I sipped the hot tea in silence, wanting to talk but not knowing where to begin and knowing somehow, that now wasn’t the right time. Kilian’s expression was thoughtful, unaware of the present as if he was reliving an old moment and had somehow slipped back to that point.
“Did you have other boyfriends at university?” he said, his words coming from nowhere.
I smiled into my mug. “No. I focused on school. There wasn’t anyone who I was interested in. You kind of ruined me.”
“Good.” His words were firm, definite. “I used to think that maybe you met someone else and at night, when I was first deployed, I tortured myself with who you might be with.”
“I’m sorry,” I said, because I was. I never wanted to hurt him. “I didn’t want that. I used to half hope you would move on from me quickly because that kind of made me feel better, that I wouldn’t have hurt you that much…”
He interrupted me with a laugh. “I didn’t think you meant to hurt me, Claire. I knew you too well for that. Shall we go?”

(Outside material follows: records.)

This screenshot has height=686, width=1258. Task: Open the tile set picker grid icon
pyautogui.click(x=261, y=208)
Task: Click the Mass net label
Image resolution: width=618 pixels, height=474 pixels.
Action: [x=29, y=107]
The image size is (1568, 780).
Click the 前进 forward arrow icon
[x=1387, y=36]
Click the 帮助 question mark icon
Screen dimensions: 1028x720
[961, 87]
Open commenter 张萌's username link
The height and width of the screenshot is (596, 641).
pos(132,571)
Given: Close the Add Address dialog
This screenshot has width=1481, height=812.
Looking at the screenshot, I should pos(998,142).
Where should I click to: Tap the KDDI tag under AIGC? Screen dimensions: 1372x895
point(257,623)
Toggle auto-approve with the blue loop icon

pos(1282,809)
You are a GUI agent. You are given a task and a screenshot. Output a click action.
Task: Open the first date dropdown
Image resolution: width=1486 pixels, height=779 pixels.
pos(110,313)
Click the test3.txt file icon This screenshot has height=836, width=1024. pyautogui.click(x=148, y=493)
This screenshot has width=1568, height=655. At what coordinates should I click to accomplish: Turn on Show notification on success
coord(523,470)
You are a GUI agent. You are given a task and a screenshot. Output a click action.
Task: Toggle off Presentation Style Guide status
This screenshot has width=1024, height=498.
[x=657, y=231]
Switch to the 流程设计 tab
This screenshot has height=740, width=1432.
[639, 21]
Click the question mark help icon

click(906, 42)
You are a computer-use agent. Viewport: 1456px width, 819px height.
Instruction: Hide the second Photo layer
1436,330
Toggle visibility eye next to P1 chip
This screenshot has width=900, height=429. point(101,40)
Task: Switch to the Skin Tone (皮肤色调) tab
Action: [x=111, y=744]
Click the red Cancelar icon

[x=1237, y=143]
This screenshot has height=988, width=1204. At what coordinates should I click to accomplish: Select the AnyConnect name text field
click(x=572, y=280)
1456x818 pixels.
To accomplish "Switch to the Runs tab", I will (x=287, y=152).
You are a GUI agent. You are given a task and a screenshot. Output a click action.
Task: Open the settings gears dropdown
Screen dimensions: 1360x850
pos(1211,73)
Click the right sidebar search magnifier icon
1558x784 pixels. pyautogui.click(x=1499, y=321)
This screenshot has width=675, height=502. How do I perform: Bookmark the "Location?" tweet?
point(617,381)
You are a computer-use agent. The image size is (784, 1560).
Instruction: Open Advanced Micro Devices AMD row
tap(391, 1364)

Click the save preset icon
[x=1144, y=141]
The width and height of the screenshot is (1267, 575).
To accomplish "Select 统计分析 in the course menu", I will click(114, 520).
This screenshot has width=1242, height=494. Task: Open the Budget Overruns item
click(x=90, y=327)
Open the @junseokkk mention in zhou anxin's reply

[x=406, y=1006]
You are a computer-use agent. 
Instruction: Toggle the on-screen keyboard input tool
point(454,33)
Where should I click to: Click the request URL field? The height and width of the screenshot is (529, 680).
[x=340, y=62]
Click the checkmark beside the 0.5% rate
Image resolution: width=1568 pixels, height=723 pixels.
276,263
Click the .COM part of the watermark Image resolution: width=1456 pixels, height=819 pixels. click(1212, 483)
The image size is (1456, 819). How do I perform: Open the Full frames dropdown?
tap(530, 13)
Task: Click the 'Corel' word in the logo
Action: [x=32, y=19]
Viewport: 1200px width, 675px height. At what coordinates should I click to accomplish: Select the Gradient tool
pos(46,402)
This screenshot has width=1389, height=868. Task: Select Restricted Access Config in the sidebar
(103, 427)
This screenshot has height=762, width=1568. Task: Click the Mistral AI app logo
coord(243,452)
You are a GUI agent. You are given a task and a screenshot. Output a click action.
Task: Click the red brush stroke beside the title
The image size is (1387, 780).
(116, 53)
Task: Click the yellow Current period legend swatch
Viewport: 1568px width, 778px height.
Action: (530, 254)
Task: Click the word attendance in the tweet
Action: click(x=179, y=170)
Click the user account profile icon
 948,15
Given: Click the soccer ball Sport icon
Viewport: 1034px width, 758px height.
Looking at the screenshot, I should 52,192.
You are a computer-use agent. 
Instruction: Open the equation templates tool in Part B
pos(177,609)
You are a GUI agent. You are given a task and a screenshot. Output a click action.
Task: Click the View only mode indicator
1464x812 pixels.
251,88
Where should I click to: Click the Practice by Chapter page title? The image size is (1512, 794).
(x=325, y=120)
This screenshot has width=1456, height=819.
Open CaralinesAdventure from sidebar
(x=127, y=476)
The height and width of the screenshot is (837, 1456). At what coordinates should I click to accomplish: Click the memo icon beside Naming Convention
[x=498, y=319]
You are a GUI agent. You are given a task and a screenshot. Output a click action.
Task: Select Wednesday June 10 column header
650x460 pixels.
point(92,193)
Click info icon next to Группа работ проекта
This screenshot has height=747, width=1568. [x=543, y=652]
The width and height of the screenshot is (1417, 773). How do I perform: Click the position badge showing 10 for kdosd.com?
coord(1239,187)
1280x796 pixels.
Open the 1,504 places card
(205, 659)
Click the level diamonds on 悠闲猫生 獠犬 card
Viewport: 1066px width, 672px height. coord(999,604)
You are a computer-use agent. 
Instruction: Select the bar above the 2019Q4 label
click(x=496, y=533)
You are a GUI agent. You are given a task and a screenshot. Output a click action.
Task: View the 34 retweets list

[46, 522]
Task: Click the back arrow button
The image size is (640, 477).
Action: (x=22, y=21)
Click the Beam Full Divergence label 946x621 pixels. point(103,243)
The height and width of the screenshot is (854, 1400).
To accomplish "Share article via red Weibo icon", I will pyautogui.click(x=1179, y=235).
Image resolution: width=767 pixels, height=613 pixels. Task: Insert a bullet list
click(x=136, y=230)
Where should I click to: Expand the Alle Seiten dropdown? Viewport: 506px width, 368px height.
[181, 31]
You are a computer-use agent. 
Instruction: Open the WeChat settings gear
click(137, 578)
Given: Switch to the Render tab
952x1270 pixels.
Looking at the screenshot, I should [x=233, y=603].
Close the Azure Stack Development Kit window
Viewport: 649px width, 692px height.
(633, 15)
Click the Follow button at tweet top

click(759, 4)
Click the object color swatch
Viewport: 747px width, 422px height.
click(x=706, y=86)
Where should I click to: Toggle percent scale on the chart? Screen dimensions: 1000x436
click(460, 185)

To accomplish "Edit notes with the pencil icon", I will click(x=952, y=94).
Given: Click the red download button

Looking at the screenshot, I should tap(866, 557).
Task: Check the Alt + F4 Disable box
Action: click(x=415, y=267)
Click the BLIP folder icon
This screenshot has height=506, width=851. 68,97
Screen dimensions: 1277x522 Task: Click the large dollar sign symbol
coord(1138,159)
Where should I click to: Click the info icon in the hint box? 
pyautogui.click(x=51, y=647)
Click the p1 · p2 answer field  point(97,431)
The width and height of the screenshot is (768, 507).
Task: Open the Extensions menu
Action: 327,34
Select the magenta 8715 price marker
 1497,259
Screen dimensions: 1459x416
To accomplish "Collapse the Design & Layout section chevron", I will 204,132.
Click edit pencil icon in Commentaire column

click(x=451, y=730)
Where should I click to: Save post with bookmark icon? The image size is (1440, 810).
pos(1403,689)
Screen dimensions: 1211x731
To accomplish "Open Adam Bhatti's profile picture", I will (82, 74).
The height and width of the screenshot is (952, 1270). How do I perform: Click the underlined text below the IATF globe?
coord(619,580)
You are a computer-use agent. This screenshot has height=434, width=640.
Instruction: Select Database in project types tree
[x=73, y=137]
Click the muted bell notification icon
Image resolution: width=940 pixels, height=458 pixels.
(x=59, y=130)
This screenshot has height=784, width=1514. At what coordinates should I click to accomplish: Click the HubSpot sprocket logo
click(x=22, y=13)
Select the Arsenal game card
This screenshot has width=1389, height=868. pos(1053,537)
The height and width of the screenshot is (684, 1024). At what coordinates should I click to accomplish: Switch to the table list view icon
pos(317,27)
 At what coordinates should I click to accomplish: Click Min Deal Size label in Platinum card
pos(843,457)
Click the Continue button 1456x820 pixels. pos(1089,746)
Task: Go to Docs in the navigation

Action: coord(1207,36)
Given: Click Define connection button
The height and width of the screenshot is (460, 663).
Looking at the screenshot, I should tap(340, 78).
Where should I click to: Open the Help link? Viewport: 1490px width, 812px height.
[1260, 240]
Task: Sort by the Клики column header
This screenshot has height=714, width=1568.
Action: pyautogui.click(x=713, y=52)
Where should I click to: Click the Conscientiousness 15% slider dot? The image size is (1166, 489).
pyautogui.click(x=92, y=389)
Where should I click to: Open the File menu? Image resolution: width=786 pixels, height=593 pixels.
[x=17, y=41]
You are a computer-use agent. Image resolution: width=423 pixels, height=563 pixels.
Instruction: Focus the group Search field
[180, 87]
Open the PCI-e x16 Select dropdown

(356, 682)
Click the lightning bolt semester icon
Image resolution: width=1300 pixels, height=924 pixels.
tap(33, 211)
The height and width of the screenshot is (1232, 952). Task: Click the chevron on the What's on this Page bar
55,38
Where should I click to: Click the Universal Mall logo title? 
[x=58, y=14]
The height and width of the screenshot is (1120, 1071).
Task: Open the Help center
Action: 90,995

I nodded and stood up, stretching. The night was still and warm, the bushes and shrubbery at the side of the path rustling with night life. A crescent moon hung in the sky and cast half shadows that were still from the lack of wind. It was a perfect summer’s night, the air full of sweetness and promise.
We walked side by side in quietness rather than silence, my bags carried in one of his hands as if they were nothing. Our hands brushed together and I felt his fingers grasp mine, our pace slowing. A fox ran across the path a few feet ahead, its quick feet lending us only a fleeting appearance and for a moment, I mourned what we could’ve had if I had been honest with Killian back then, where we would be now. Of course, there was a chance we wouldn’t have worked, that it would’ve been puppy love and we would’ve outgrown each other. Maybe it was always meant to be this way.